A miscellaneous compilation of articles and off-the-cuff ideas, mostly relating to the English Language and its words, and how well they are used on some occasions, and how badly on others. But other topics and whimsies are likely to keep cropping up too. This blog is closely related to the website mentioned below.

Sunday, 7 December 2008

Try it in Italian

How do you pronounce the word ‘rationale’ (if you use it at all) ? I have long assumed that it's one of the very many words that we have adopted from the French language, so have said something like ‘rashen-arl’. But it isn’t a French word at all: it was borrowed into English in the seventeenth century from Latin, in which language it is the neuter singular of the adjective rationalis (which means ‘reasonable’ or ‘reasoned’).

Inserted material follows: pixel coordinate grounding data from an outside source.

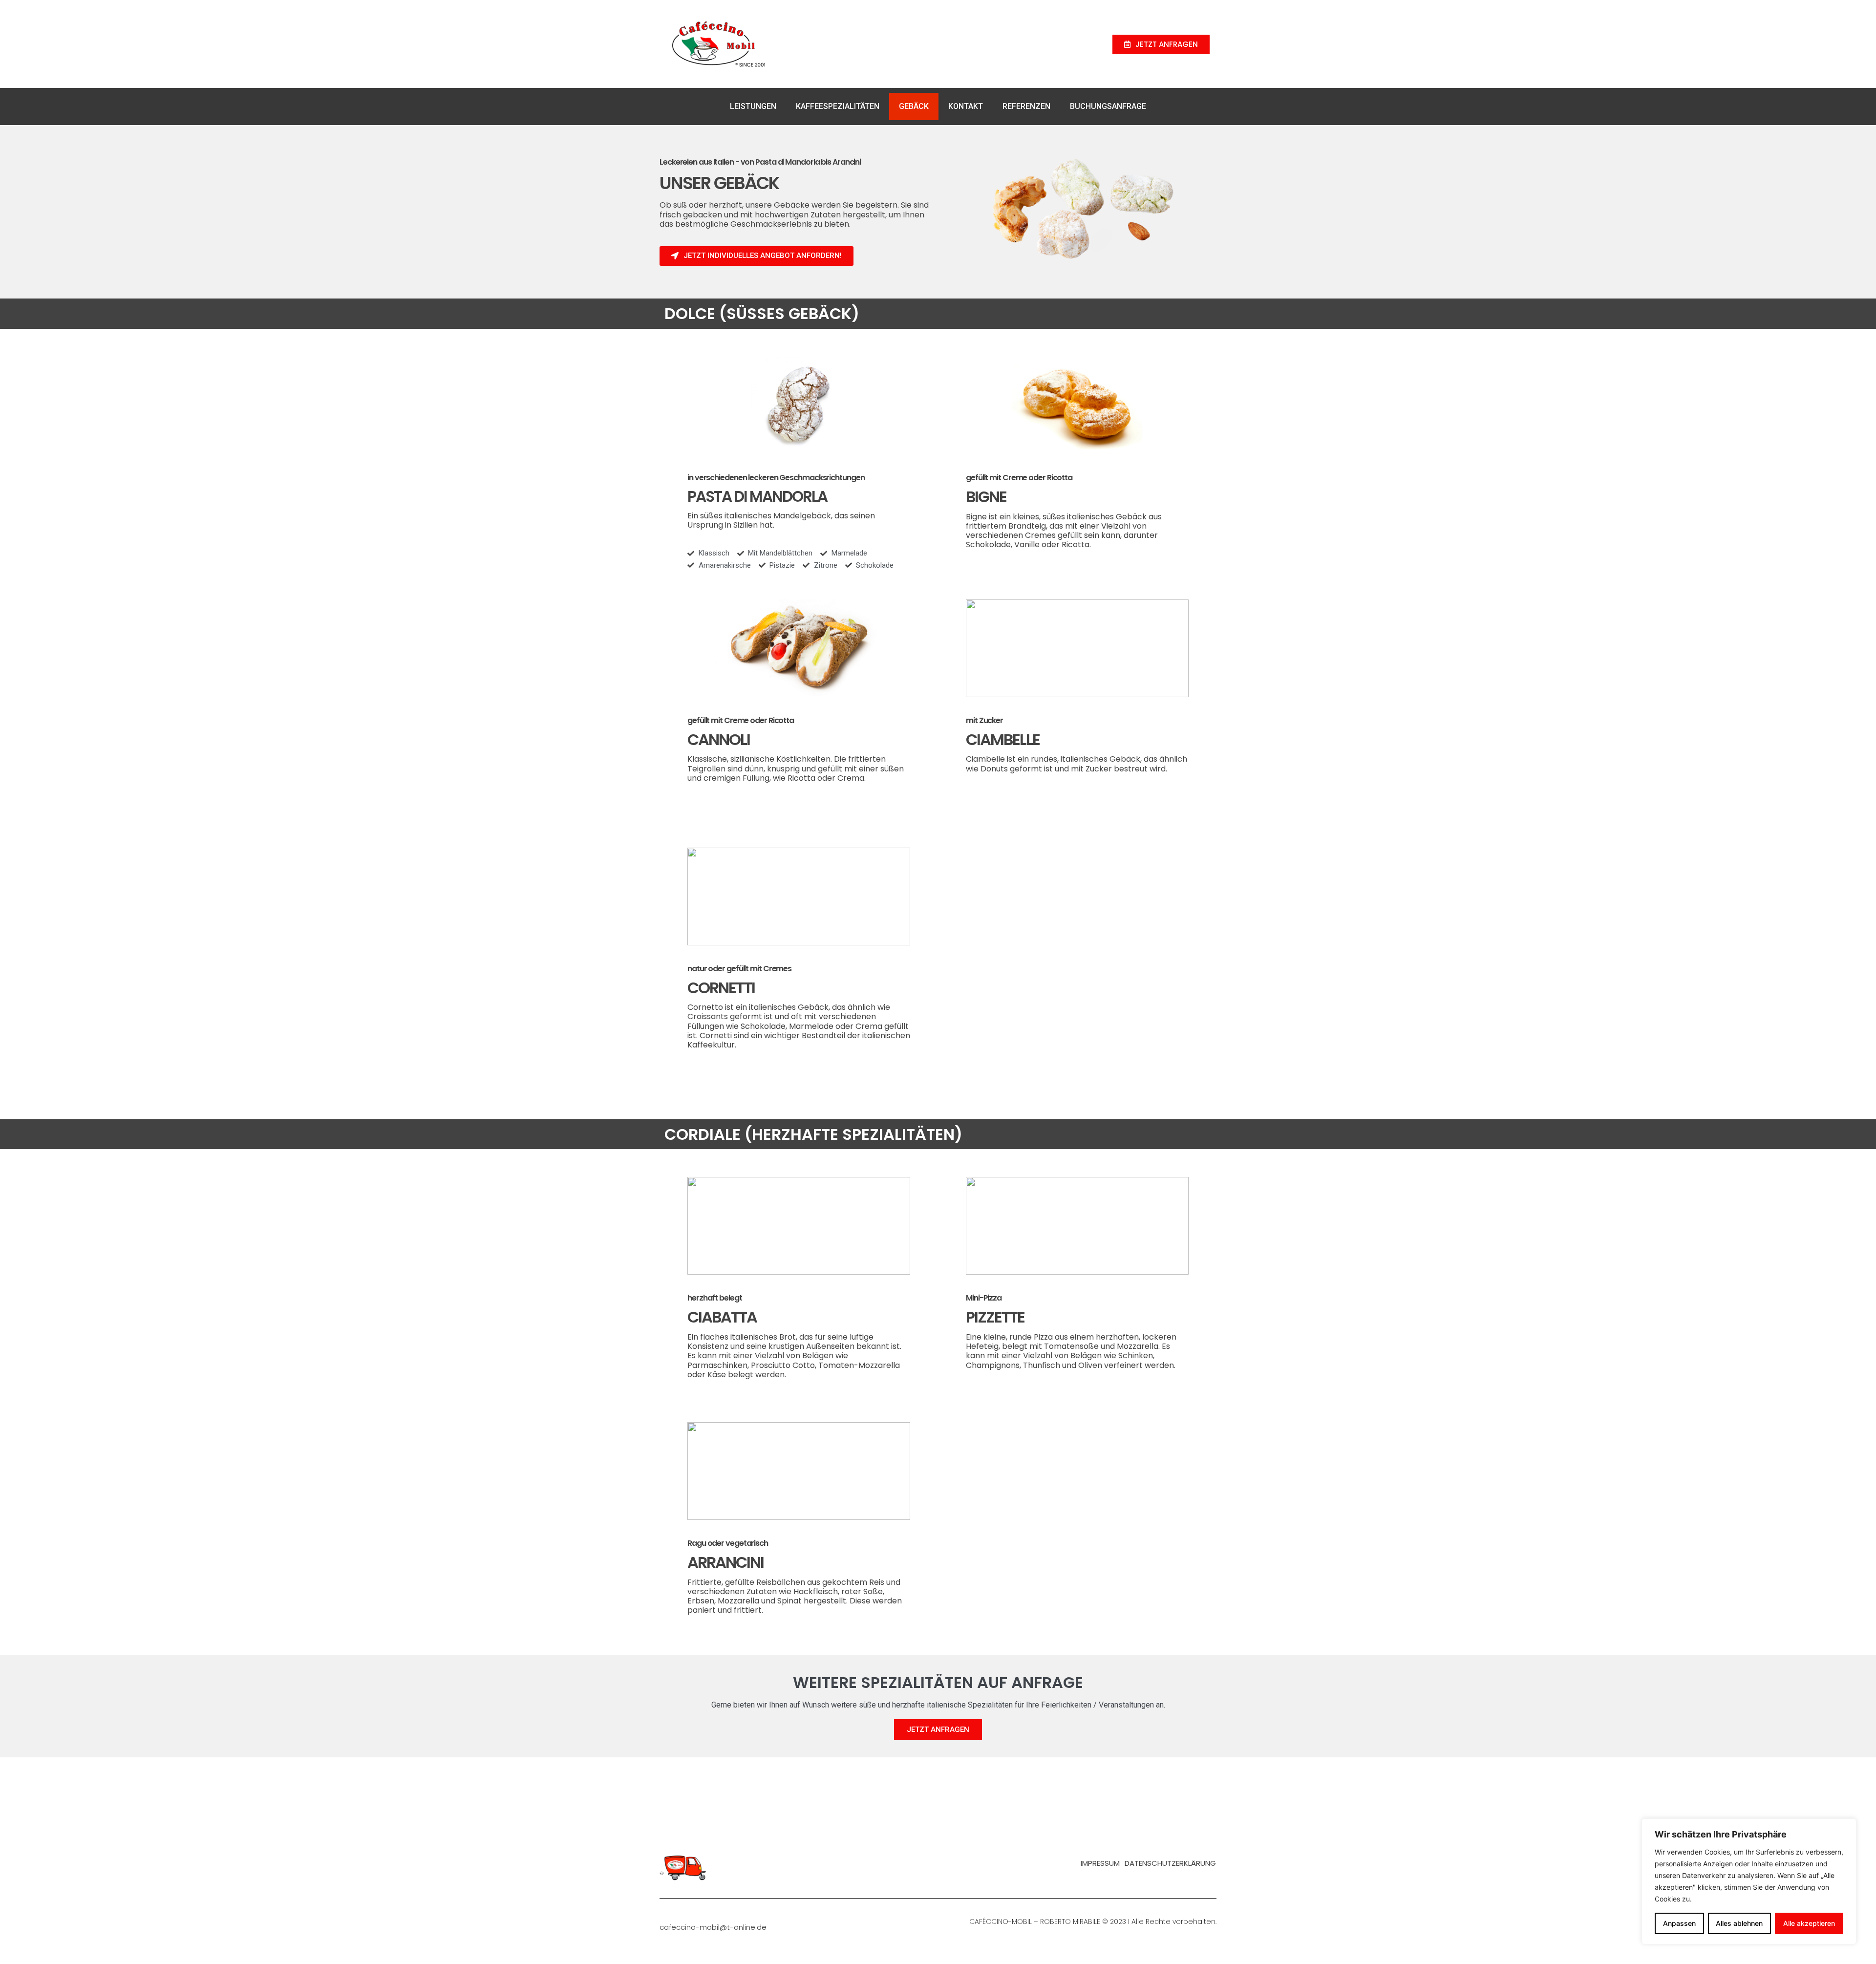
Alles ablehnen (1739, 1923)
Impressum (1100, 1863)
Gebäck (914, 106)
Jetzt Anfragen (938, 1729)
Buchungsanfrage (1108, 106)
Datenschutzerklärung (1170, 1863)
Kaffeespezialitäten (837, 106)
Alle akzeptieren (1809, 1923)
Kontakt (965, 106)
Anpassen (1679, 1923)
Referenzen (1026, 106)
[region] (1749, 1881)
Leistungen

So Latin rationale means ‘something reasoned’.

But it looks like French; so for a long while a number of people, including me, ignorant of its derivation, have read it and pronounced it as if it were 'Franglais', ‘rash-en-arl’, with three syllables. In fact in true French it should have four syllables 'rass-y-on-arl'; but in Latin it had five syllables, rat-i-on-al-e.

I see that the Shorter Oxford English Dictionary of 1955 encourages us to pronounce that finale ‘e’ separately, to make the word sound something like ‘rash-i-on-ayl-i’. But the modern BBC English Dictionary, the newsreader’s bible, flows with the popular tide and recommends ‘rashen-arl’.

As for me, I think I’ll go Italian. After all, their language is directly derived from Latin. They have the word rationale in their vocabulary, and say something like ‘ratz-i-o-nar-lay’. The fact that it sounds as if it might be the popular name of an Irish Vermin Controller (Ratsy O’Narley) makes the word much more fun.